Exercise: An exact copy of the entries below is the expected answer.

=======

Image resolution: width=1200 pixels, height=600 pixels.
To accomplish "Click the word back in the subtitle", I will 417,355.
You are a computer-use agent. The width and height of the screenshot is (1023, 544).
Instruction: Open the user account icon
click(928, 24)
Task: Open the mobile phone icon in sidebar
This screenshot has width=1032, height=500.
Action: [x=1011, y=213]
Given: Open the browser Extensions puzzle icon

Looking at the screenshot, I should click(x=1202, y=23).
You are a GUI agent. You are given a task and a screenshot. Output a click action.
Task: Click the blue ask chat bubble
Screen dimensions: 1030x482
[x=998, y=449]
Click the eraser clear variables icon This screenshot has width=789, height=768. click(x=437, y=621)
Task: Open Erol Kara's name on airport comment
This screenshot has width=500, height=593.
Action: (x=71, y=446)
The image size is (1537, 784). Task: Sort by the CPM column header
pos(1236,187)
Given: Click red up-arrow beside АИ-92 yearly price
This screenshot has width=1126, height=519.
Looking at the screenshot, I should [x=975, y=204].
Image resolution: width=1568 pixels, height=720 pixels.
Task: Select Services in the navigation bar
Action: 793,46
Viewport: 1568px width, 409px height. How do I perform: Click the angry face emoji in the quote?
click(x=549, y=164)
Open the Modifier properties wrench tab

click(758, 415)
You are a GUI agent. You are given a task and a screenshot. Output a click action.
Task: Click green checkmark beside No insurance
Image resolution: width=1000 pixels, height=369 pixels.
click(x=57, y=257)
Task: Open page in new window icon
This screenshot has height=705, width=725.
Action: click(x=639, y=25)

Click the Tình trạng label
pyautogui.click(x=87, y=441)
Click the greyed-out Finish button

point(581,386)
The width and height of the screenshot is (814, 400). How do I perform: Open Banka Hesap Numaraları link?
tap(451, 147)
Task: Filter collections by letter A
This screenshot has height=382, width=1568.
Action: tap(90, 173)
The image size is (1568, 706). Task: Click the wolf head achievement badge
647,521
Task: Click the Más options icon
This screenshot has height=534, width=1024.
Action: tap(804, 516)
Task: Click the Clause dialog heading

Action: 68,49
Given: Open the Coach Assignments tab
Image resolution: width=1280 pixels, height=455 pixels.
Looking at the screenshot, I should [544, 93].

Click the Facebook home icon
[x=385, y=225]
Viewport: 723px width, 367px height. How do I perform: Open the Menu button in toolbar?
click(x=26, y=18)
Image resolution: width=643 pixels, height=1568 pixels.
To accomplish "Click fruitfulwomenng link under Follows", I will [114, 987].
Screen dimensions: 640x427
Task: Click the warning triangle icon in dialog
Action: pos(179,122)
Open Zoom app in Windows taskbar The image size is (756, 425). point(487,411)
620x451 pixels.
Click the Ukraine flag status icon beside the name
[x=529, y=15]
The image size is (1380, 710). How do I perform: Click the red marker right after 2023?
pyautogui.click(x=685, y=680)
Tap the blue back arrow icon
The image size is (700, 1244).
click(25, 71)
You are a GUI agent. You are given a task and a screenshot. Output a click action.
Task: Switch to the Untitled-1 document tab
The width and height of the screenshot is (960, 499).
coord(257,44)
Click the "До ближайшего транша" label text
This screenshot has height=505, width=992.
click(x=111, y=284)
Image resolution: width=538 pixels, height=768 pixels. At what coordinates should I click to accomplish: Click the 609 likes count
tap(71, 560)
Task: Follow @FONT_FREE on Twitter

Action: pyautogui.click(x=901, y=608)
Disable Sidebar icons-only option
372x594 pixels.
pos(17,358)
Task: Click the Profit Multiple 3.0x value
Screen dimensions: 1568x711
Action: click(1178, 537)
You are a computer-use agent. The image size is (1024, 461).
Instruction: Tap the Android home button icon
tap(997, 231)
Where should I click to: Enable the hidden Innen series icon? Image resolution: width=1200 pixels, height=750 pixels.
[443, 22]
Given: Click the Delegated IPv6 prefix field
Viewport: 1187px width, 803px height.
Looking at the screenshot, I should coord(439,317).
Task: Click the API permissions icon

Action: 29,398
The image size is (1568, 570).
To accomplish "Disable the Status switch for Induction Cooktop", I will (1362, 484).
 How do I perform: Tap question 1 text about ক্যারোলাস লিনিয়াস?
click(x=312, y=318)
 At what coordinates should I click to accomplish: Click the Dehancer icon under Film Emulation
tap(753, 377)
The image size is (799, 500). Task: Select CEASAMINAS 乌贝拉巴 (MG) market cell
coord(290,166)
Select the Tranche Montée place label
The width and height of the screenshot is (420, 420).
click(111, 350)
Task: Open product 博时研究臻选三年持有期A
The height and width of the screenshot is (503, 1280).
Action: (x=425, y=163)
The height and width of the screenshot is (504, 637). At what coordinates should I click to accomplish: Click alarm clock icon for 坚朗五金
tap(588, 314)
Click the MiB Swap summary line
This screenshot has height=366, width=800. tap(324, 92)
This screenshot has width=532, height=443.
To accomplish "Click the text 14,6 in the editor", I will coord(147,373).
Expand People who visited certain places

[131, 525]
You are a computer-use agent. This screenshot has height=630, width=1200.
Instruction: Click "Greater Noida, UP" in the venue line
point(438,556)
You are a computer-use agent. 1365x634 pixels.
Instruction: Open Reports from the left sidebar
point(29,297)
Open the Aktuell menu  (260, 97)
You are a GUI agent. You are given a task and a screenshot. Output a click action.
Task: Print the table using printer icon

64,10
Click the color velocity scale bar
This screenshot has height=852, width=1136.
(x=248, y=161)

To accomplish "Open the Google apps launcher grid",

=======

Response to this exercise:
Image resolution: width=1200 pixels, height=600 pixels.
To accomplish "Click the word back in the subtitle", I will 417,355.
You are a computer-use agent. The width and height of the screenshot is (1023, 544).
Instruction: Open the user account icon
click(928, 24)
Task: Open the mobile phone icon in sidebar
This screenshot has width=1032, height=500.
Action: [x=1011, y=213]
Given: Open the browser Extensions puzzle icon

Looking at the screenshot, I should click(x=1202, y=23).
You are a GUI agent. You are given a task and a screenshot. Output a click action.
Task: Click the blue ask chat bubble
Screen dimensions: 1030x482
[x=998, y=449]
Click the eraser clear variables icon This screenshot has width=789, height=768. click(x=437, y=621)
Task: Open Erol Kara's name on airport comment
This screenshot has width=500, height=593.
Action: (x=71, y=446)
The image size is (1537, 784). Task: Sort by the CPM column header
pos(1236,187)
Given: Click red up-arrow beside АИ-92 yearly price
This screenshot has width=1126, height=519.
Looking at the screenshot, I should [x=975, y=204].
Image resolution: width=1568 pixels, height=720 pixels.
Task: Select Services in the navigation bar
Action: 793,46
Viewport: 1568px width, 409px height. How do I perform: Click the angry face emoji in the quote?
click(x=549, y=164)
Open the Modifier properties wrench tab

click(758, 415)
You are a GUI agent. You are given a task and a screenshot. Output a click action.
Task: Click green checkmark beside No insurance
Image resolution: width=1000 pixels, height=369 pixels.
click(x=57, y=257)
Task: Open page in new window icon
This screenshot has height=705, width=725.
Action: click(x=639, y=25)

Click the Tình trạng label
pyautogui.click(x=87, y=441)
Click the greyed-out Finish button

point(581,386)
The width and height of the screenshot is (814, 400). How do I perform: Open Banka Hesap Numaraları link?
tap(451, 147)
Task: Filter collections by letter A
This screenshot has height=382, width=1568.
Action: tap(90, 173)
The image size is (1568, 706). Task: Click the wolf head achievement badge
647,521
Task: Click the Más options icon
This screenshot has height=534, width=1024.
Action: tap(804, 516)
Task: Click the Clause dialog heading

Action: 68,49
Given: Open the Coach Assignments tab
Image resolution: width=1280 pixels, height=455 pixels.
Looking at the screenshot, I should [544, 93].

Click the Facebook home icon
[x=385, y=225]
Viewport: 723px width, 367px height. How do I perform: Open the Menu button in toolbar?
click(x=26, y=18)
Image resolution: width=643 pixels, height=1568 pixels.
To accomplish "Click fruitfulwomenng link under Follows", I will [114, 987].
Screen dimensions: 640x427
Task: Click the warning triangle icon in dialog
Action: pos(179,122)
Open Zoom app in Windows taskbar The image size is (756, 425). point(487,411)
620x451 pixels.
Click the Ukraine flag status icon beside the name
[x=529, y=15]
The image size is (1380, 710). How do I perform: Click the red marker right after 2023?
pyautogui.click(x=685, y=680)
Tap the blue back arrow icon
The image size is (700, 1244).
click(25, 71)
You are a GUI agent. You are given a task and a screenshot. Output a click action.
Task: Switch to the Untitled-1 document tab
The width and height of the screenshot is (960, 499).
coord(257,44)
Click the "До ближайшего транша" label text
This screenshot has height=505, width=992.
click(x=111, y=284)
Image resolution: width=538 pixels, height=768 pixels. At what coordinates should I click to accomplish: Click the 609 likes count
tap(71, 560)
Task: Follow @FONT_FREE on Twitter

Action: pyautogui.click(x=901, y=608)
Disable Sidebar icons-only option
372x594 pixels.
pos(17,358)
Task: Click the Profit Multiple 3.0x value
Screen dimensions: 1568x711
Action: click(1178, 537)
You are a computer-use agent. The image size is (1024, 461).
Instruction: Tap the Android home button icon
tap(997, 231)
Where should I click to: Enable the hidden Innen series icon? Image resolution: width=1200 pixels, height=750 pixels.
[443, 22]
Given: Click the Delegated IPv6 prefix field
Viewport: 1187px width, 803px height.
Looking at the screenshot, I should coord(439,317).
Task: Click the API permissions icon

Action: 29,398
The image size is (1568, 570).
To accomplish "Disable the Status switch for Induction Cooktop", I will (1362, 484).
 How do I perform: Tap question 1 text about ক্যারোলাস লিনিয়াস?
click(x=312, y=318)
 At what coordinates should I click to accomplish: Click the Dehancer icon under Film Emulation
tap(753, 377)
The image size is (799, 500). Task: Select CEASAMINAS 乌贝拉巴 (MG) market cell
coord(290,166)
Select the Tranche Montée place label
The width and height of the screenshot is (420, 420).
click(111, 350)
Task: Open product 博时研究臻选三年持有期A
The height and width of the screenshot is (503, 1280).
Action: (x=425, y=163)
The height and width of the screenshot is (504, 637). At what coordinates should I click to accomplish: Click alarm clock icon for 坚朗五金
tap(588, 314)
Click the MiB Swap summary line
This screenshot has height=366, width=800. tap(324, 92)
This screenshot has width=532, height=443.
To accomplish "Click the text 14,6 in the editor", I will coord(147,373).
Expand People who visited certain places

[131, 525]
You are a computer-use agent. This screenshot has height=630, width=1200.
Instruction: Click "Greater Noida, UP" in the venue line
point(438,556)
You are a computer-use agent. 1365x634 pixels.
Instruction: Open Reports from the left sidebar
point(29,297)
Open the Aktuell menu  (260, 97)
You are a GUI agent. You are given a task and a screenshot. Output a click action.
Task: Print the table using printer icon

64,10
Click the color velocity scale bar
This screenshot has height=852, width=1136.
(x=248, y=161)

To accomplish "Open the Google apps launcher grid",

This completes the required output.